A 72-year-old Caucasian man incurring a prostate hypertrophy presented with a right forearm nodule, the growth of which appeared to parallel the rise in his blood prostate-specific antigen (PSA) level. Echographic examination was consistent with a median-nerve schwannoma, and was confirmed upon magnetic resonance imaging (MRI). Excision of the nodule was readily performed without significant neural damage, and its schwannoma nature was confirmed upon immunohistochemistry analysis. Importantly, blood PSA dropped abruptly from ≈13 to ≈5 ng/ml within 2 months postschwannoma resection, a swift drastic reduction unachievable with oral dutasteride alone.
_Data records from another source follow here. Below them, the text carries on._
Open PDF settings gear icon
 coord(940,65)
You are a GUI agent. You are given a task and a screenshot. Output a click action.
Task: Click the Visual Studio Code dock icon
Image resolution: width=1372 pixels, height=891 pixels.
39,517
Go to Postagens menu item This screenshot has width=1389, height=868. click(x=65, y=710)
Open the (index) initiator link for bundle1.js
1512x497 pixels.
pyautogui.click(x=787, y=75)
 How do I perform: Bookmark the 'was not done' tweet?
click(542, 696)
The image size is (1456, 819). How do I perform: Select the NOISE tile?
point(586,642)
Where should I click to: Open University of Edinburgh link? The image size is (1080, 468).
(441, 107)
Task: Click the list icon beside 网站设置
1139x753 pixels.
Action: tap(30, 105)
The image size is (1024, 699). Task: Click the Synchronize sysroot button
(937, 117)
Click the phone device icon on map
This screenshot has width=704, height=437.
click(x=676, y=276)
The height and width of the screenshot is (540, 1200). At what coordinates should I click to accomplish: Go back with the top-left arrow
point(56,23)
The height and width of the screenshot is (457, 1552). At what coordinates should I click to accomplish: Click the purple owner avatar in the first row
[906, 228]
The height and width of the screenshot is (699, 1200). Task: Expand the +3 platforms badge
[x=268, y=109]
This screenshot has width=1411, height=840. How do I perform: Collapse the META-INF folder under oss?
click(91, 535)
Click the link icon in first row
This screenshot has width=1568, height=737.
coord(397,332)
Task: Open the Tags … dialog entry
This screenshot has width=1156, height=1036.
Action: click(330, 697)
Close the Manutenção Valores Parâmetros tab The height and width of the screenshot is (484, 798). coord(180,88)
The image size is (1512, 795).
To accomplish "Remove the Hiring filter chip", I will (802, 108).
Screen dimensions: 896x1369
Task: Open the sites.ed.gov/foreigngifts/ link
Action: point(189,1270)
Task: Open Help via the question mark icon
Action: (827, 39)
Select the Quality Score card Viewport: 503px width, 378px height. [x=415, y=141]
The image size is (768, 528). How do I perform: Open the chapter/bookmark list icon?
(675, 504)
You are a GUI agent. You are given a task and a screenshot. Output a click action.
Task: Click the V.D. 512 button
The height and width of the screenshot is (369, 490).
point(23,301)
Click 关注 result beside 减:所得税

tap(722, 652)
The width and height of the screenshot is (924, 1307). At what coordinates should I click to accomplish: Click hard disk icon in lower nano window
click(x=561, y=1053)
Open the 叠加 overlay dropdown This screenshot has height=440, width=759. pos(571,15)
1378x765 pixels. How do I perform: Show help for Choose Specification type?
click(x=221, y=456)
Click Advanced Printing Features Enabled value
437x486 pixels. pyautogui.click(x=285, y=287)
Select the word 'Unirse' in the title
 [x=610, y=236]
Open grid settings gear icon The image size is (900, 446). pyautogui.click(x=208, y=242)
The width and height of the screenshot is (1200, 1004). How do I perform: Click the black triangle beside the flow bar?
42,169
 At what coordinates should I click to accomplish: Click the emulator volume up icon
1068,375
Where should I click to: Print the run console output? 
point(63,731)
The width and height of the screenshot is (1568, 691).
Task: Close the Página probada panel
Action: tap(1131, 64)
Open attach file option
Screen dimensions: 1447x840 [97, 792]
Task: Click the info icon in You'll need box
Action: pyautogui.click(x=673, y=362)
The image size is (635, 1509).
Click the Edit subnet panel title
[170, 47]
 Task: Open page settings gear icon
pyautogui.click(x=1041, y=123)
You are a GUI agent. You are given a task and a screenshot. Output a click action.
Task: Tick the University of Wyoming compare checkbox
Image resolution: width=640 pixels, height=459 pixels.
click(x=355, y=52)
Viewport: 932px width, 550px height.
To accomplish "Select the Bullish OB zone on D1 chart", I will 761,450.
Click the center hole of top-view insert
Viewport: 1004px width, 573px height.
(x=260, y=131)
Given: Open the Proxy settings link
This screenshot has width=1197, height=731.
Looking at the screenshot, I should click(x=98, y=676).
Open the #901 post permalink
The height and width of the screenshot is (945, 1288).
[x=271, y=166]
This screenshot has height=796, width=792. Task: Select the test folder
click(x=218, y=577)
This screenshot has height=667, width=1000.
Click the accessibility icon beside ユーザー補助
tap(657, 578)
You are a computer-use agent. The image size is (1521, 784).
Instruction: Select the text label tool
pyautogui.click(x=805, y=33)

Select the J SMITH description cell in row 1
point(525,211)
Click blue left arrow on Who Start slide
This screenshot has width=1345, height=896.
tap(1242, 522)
However, 6 weeks later, a new nodule became apparent on the back of the left knee and was identified as a second schwannoma, thereby suggesting that its growth could have been stimulated by the resection of the first schwannoma, as previously described for vestibular schwannomas. The second schwannoma was in fact two: the bigger one was in the common fibular nerve and the smaller one in the tibial nerve. Both echography and MRI results were confirmed upon surgical resection of the bigger knee schwannoma. Although the third schwannoma has not yet been resected and formally characterized, we face a schwannomatosis case with an unexpected potential exosome-mediated stimulating effect on PSA secretion (PSA immunohistochemistry was negative on both schwannomas). On the other hand, preliminary genomic analysis showed a deficient balance for chromosome 22, the very chromosome carrying the three main genes involved in schwannomatosis. This age-related schwannomatosis case is thus discussed in light of the following: age-related DNA repair deficiency culminating in loss of chromosome/heterozygosity; CpG methylation/demethylation-based epigenetic aging; age-related functional decline of the immune system responsible for inefficient elimination of abnormal cells and subsequent tumorigenic cell turn-over; exosome-mediated pathologic intercellular communications; and prostate-invading brain neural progenitors as pathologic peripheral nervous system (PNS) cells.